When in android you do clear cache(if you remember that) it actually clears content inside cache directory

The shared preferences are very convenient to store various values such as user settings.

As an app developer you might not realise that under the hood the shared preferences are actually stored in an XML file inside the ./shared_prefs/ internal storage folder. They are also often used to store access tokens or other kinds of secrets. In itself that's not an issue, but this makes shared preferences a very interesting target for stealing or overwriting internal files.

Many apps use SQLite3 to store more complex data structures in the internal storage. The android application Context offers useful functions such as openOrCreateDatabase() to create or access the database stored in the internal application storage. i.e. database folder

Android should also have the sqlite3 tool installed to interact with database files directly.

All of these folders are accessible by app only and other apps can't access this directory.

External storage

Apps do store data in external storage which they think is dafe to share with other apps.

Historically the external storage was stored on a physically accessible SD card. That's why the external storage folder is called /sdcard/, even though on modern phones without an SD card slot it's technically also "internal phone" storage.

Nowdays these folders exists but they are symlinks to another internal directories.

External File Access Permissions

Back in the days, the external storage was considered "insecure", because every app could access all the data on it. Also it was easy to physically remove the SD card and steal its content. Thus you still see various tutorials and tools flagging "use of external storage" as an issue.

Since Android 11 the access to the "external storage" has been greatly reduced to a point where it is almost equal to protection as the internal storage. That's why you should look closely at the supported Android versions of an app, and look at the real world version usage when assessing the risk and impact of a storage related issue.

It should also be noted that various phone vendors might mess with the folder and file permissions. So you should always try to test issues related to file access on various Android versions and devices.

Google's Mobile VRP for example requires issues to be reproducible in latest Android version:

Non-qualifying issues:

• [...]

• Vulnerabilities that do not work on the latest available operating system version

This means that issues that were exploitable in old Android versions are probably not considered valid.

Scoped storage

Data and file storage overview  |  App data and files  |  Android DevelopersAndroid Developers

As you can see even thought files are located in sdcard folder there is folders with app name, which means only those apps can access those files. i.e. scoped external storage.

Since Android 10, and especially Android 11, the scoped storage feature basically turned the "external storage" into a well protected storage similar to the traditional "internal storage".

""To give users more control over their files and to limit file clutter, apps that target Android 10 (API level 29) and higher are given scoped access into external storage, or scoped storage, by default. Such apps have access only to the app-specific directory on external storage, as well as specific types of media that the app has created.""
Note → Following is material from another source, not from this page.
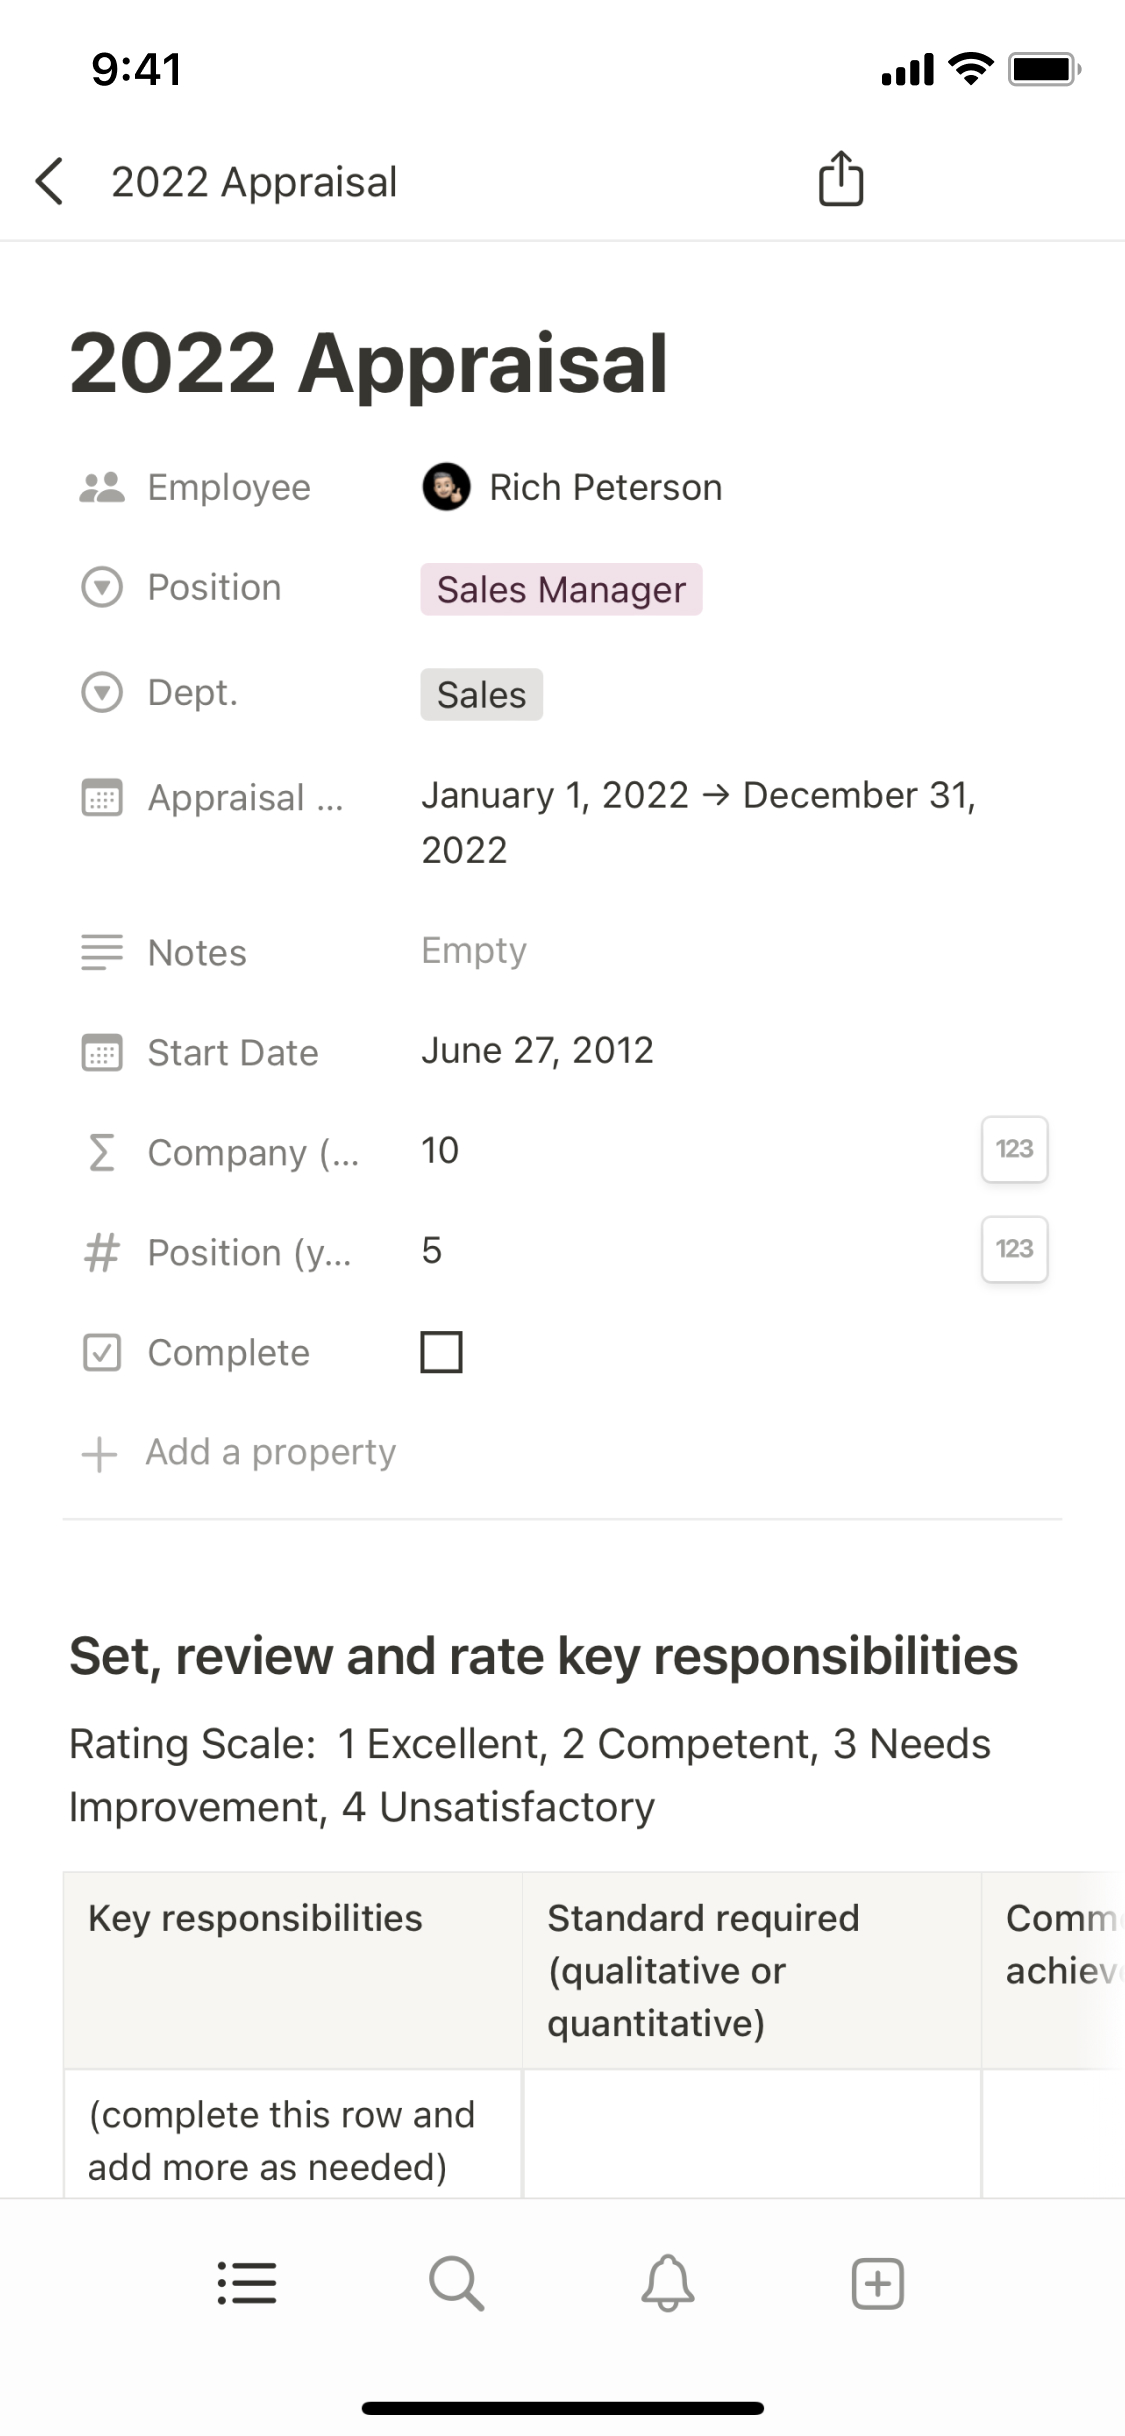
Task: Tap the back arrow in header
Action: click(50, 182)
it is recommend to not just blindly report apps that use external storage, but rather carefully investigate and test whether you can actually access or leak these files or not. Impact always depends on the Android version usage and what API levels an app supports.

While apps can still use the permission MANAGE_EXTERNAL_STORAGE on Android 13+ to request access to all files on external storage, additionally the user must be directed to a special settings page where they have to enable "Allow access to manage all files" for the app.

Manage External Storage

While the scoped storage heavily protects the external storage, there is still one exception. There exists the MANAGE_EXTERNAL_STORAGE dangerous permission that can be requested by apps to still read the external storage files. This permission is only available to apps in the Play Store with an exception, or via side-loading. Thus limiting the impact and risk a lot. Though the risk is not completely mitigated, so depending on the unique threat-model of an app, you might still want to consider a malicious app to have this permission.